If there is good news within this P&L, it is that the company was able to take 20% out of their expense line during the same time frame, therefore were still able to pull out a better than break even first quarter with Net earnings of $37k, but that is just better than 10% of what they achieved in the comparable start to the year in 2024.
Overall:
When you deliver back to back shitty quarters, you put out a headline resembling this.
In fairness, if I was on their communications team, I would have written similar to try and distract investors - it rarely works but you do have to give it the old college try.
Within the MD&A the company explains that Q1 was off to last year due to a large project in the middle east being pushed into Q2 and Q3.
Their explanation on the margin line reeks of hot garbage however as the decrease is certainly more problematic than just lower revenues when you have nearly 700 basis points in erosion.
Perhaps I would have let this one slide if it were not for their margin performance in Q4. I’m sensing a trend, and it’s one I don’t care for.
On the more positive side was their Q1 bookings and where their backlog sat at the end of the quarter, a company record. Eventually you need to start putting the biscuit in the basket though and for the last six months Biorem have looked like Matthews and Marner in the post season (the sports analogies are on fire this morning).
I’m encouraged by what seemingly appears to be the company’s flexibility within their operational spending. Even with a suffering top line and margin numbers over the past two quarters, they did actually deliver their seventh straight profitable quarter. This points to a combination of a highly variable expense structure and good operational management - two things you really like to witness when investing in a business that can have lumpy revenue quarters.
Biorem is also trading at very reasonable multiples at about 1 P/S, under 6 EV/EBITDA, with a P/E of 13.6. They also tout a very impressive 23% ROIC.
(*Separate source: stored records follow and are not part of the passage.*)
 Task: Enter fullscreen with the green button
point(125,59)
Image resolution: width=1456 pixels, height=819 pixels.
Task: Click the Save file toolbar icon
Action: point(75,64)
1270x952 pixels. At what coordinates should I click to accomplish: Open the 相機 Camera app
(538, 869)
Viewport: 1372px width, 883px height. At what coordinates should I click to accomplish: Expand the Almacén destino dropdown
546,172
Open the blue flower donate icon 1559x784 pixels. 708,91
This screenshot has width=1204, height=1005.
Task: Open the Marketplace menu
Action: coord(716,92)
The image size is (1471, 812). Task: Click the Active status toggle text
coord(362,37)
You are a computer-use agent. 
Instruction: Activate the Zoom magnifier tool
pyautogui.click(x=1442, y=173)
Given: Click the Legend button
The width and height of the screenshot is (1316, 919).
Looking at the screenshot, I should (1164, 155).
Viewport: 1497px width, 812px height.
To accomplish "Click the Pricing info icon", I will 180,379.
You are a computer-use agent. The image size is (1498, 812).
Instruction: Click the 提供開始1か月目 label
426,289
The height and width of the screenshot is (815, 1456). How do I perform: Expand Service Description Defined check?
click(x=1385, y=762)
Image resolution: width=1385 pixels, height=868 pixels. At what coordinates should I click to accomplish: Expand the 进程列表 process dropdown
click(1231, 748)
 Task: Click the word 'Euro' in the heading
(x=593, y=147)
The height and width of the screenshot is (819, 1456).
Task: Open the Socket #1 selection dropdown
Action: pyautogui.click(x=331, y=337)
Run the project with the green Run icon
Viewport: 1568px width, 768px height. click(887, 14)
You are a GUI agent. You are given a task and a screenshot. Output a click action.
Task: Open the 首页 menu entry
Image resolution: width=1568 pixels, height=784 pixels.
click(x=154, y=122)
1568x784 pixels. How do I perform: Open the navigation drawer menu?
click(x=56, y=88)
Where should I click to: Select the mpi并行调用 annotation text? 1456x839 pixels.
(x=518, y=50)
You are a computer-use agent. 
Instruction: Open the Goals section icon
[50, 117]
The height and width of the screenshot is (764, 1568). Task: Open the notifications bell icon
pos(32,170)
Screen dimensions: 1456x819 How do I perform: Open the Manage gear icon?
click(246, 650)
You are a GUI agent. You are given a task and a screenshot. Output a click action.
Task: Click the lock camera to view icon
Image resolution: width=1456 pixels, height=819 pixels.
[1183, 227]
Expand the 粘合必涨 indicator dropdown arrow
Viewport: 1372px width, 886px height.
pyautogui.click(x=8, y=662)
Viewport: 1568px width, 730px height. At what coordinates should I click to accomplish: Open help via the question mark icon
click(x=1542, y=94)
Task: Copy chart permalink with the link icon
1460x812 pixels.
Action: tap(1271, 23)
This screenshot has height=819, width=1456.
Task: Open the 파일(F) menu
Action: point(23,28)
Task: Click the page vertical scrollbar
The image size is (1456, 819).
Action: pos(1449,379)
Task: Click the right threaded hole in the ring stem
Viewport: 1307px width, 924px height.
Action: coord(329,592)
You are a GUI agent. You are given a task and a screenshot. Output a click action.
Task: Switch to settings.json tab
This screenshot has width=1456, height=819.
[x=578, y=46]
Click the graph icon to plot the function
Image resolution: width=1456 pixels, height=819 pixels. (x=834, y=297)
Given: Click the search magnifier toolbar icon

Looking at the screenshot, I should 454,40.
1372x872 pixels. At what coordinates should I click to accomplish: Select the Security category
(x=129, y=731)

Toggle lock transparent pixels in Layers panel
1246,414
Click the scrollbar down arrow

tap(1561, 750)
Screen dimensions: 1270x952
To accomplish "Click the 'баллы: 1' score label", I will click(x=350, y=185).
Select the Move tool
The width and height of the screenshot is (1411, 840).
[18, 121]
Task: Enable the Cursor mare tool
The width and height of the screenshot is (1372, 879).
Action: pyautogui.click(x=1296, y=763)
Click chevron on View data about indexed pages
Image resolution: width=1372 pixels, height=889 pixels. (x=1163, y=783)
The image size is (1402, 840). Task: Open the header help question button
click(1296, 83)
I do get a little nervous when I look ahead at their third quarter when they delivered record revenues, gross profit and net income with the latter representing 80% of their TTM profitability.
There is still reason for bulls to be excited regarding their longer term prospects, but they are in a desperate need of a bounce back when they report Q2 to maintain my interest and my investment. I will not hang around for Q3 results if Q2 turns into a threepeat of disappointment.
A second consecutive downgrade to 3.25 stars.
Disclaimer:
My intent is for my reviews to be a bolt on to due diligence that you have already completed. I receive dozens of review requests a week, therefore my own DD may be great or none whatsoever. Unless otherwise stated or implied, my opinions are on the financial performance of the company based on their most recent filings. I conduct these reviews to assist other retail investors whose research skills are limited when it comes to reviewing financial statements. I do not accept compensation of any kind from companies I review.
Wolf FINS Reviews are intended to be informational and are based on personal opinion. They are not intended to be financial advice, and all readers are encouraged to perform their own due diligence prior to their investment decisions, including discussions with their investment advisor.